What are the eating arrangements? We have a vegetarian/vegan diet, with eggs usually only once a week. Please also note that we sometimes aren’t able to buy eggs and we don’t provide milk for drinks etc. We ask that fish and meat are not brought on to the project. Most of our food is organic (the food from our gardens and some of the bought food), but not all. All staff and volunteers eat together. There is a rota for cooking – preparing a meal for 15 or 30 people is a new experience for many volunteers, but most people enjoy it. Help is always on hand when needed.

What’s the accommodation like and how is it organised?  The accommodation is basic, if you imagine indoor camping that will give you some idea of how we live. In the winter it can be cold and not all the rooms are heated. The nature of the local habitat (semi-arid) means that there is a lot of dust around and it can be difficult to stay clean. If you prefer to stay very clean and in northern European style comfort you might prefer to chose a different project. Accommodation, and all communal living spaces, are basic, and we work hard to keep them clean in our dusty village.

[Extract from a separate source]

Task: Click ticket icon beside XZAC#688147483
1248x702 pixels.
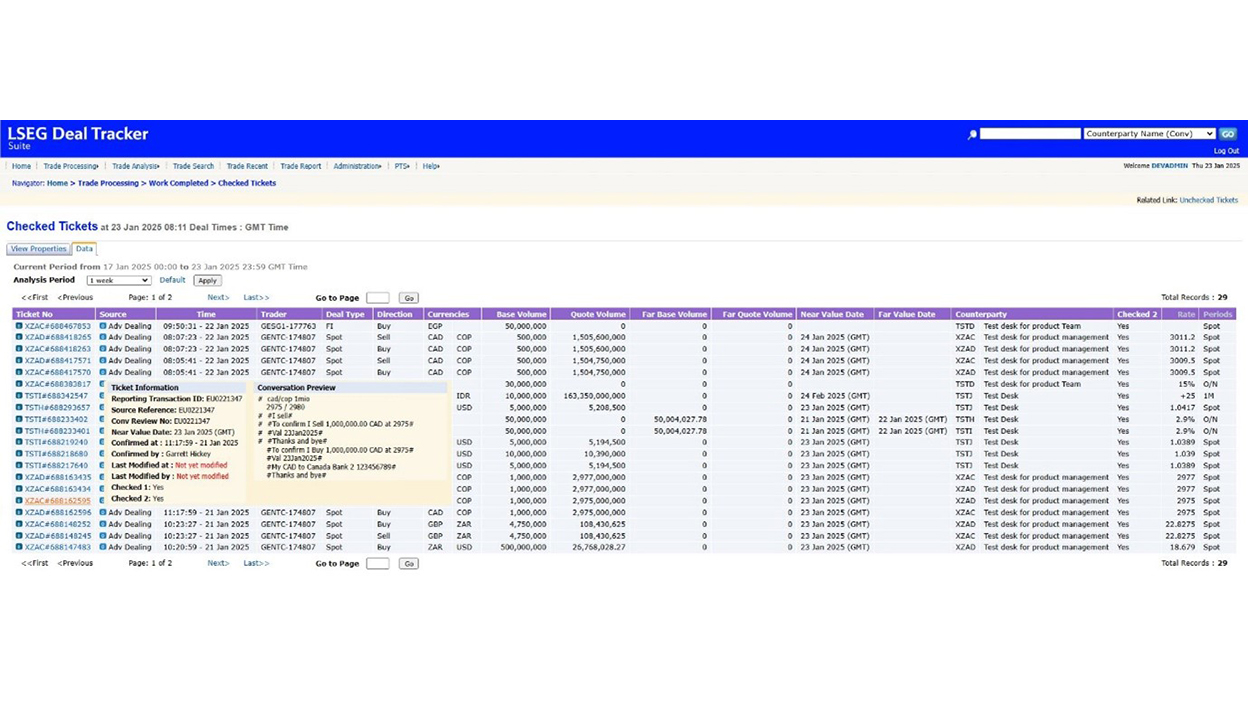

Staff have their own rooms. Depending on the number of volunteers we have, other rooms are shared – most between 2 or 3 beds, and a couple with up to 6 beds. Our dorms are mixed gender; if you require same gender accommodation, please make this clear when you are booking your stay here. If you want a room on your own, or a double for a couple, we’ll try and arrange it if you ask well in advance, but it can’t be guaranteed.

 

What are the sanitary arrangements? We have urinals and shower block by the main house, and a compost toilet in the gardens. The compost toilets in the gardens require squatting – no toilet seat or basin, but have lovely views. We use river water for washing (brought to the houses by our water-powered ram pump), some of which is solar heated, you should be aware that in winter hot shower water is often limited and in bad weather the water can sometimes be quite chilly!

Are there many opportunities to speak Spanish? Due to the international nature of Sunseed the operating language of the project is English. But several coordinators are Spanish and those wishing to practice Spanish can join the weekly Spanish lesson and also will find friendly neighbours in the village to chat to. Also you are welcome to help with the weekly shopping trips – very few of those living in the centre of Sorbas speak English.

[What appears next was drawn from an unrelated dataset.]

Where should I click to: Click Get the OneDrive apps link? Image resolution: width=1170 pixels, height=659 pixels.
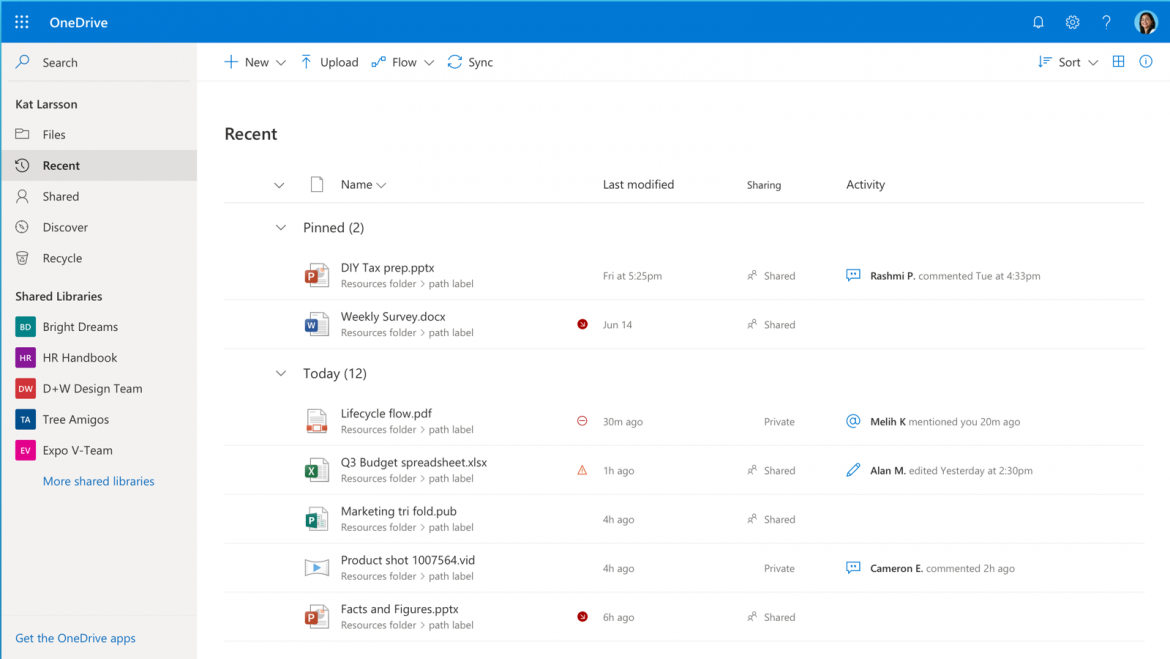(75, 637)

How do I get to the project? You will be sent some travel information when we’ve received your booking form. Sorbas is one hour by bus from Almeria where there are train and bus stations and an airport. We encourage overland travel.

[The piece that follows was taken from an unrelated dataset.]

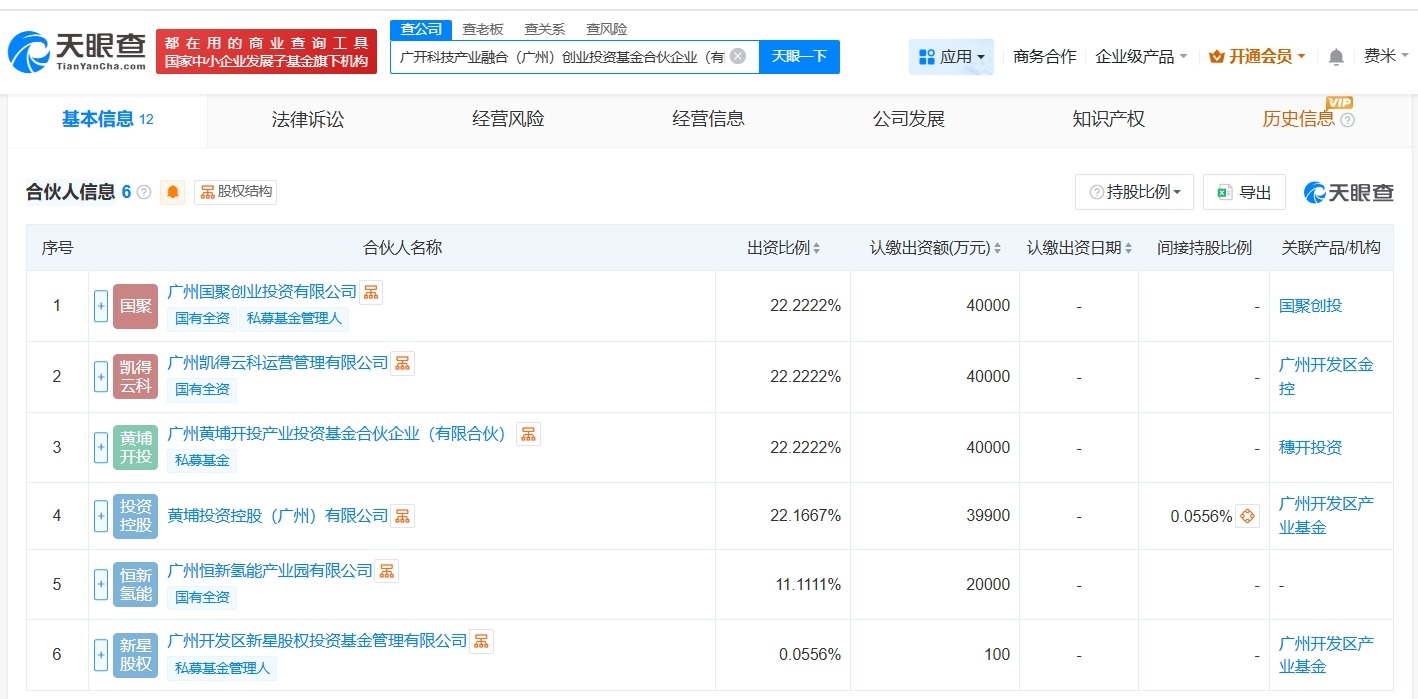
Task: Expand the row for 广州恒新氢能产业园有限公司
Action: pyautogui.click(x=100, y=584)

Do I have to pay? Yes, Sunseed operates as a non-profit organisation and we rely on the contributions and donations of volunteers and friends to fund the project. We run a very low cost project, with assistants volunteering freely, and longer-term co-ordinator-staff being expected to subsist on a weekly allowance of 45 Euros.

What if I want to work in one particular department? We will be very happy to put you in touch with the appropriate coordinator if you would like to discuss details before you come. If you’re a long-term volunteer you can also visit our project pack, which has a list of different projects we are offering at the moment in each of the departments.

If I wanted to become a long-term volunteer after 1 or 2 weeks of being a short-term volunteer, how would I do that? If this involves extending the length of your stay, as long as there is space available this shouldn’t be a problem. If you are interested in doing this you would need to talk over the practicalities with the Administrator co-ordinator and the co-ordinator of the department in which you wish to work.

Is it more group- and teamwork, or is it more individual? It depends on the number of visitors, time of year and the work being done. Volunteers often work in small groups, and usually work alongside the co-ordinator of the department they’re working in. Department co-ordinators always supervise work.